*Problem requirements*. What you produce should be every line from the data that includes "computer".
Listed entries START
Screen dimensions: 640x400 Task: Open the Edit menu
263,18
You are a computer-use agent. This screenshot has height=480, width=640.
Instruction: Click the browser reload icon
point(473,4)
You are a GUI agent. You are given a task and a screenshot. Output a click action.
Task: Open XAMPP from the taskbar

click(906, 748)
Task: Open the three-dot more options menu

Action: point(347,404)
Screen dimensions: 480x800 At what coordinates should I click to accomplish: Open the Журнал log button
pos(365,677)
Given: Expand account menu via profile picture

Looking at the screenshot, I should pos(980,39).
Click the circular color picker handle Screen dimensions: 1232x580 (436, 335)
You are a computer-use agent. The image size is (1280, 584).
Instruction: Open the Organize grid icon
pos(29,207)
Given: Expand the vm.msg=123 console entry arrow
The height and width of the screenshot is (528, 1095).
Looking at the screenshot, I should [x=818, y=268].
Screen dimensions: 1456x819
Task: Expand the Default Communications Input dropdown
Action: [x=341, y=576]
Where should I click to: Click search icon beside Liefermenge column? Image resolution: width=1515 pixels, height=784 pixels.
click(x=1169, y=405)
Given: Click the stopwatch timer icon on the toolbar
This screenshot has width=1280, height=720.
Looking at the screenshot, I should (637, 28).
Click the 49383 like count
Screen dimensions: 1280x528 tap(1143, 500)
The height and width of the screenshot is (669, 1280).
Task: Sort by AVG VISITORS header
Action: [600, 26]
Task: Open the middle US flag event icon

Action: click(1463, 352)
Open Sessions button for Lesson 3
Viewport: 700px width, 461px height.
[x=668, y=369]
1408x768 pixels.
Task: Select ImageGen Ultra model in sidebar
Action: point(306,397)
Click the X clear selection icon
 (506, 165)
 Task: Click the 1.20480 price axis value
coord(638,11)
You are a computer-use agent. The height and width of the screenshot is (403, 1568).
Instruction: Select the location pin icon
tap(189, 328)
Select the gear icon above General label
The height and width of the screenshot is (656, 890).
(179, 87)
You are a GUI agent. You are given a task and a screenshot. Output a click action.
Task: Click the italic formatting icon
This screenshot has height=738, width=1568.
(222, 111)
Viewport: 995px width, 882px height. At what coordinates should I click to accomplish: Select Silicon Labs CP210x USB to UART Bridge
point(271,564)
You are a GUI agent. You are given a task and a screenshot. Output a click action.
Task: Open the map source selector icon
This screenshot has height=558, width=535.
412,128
Listed entries END
*Output of the exercise*.
You are a computer-use agent. This screenshot has height=480, width=640.
You are a computer-use agent. The image size is (1280, 584).
You are a computer-use agent. The height and width of the screenshot is (403, 1568).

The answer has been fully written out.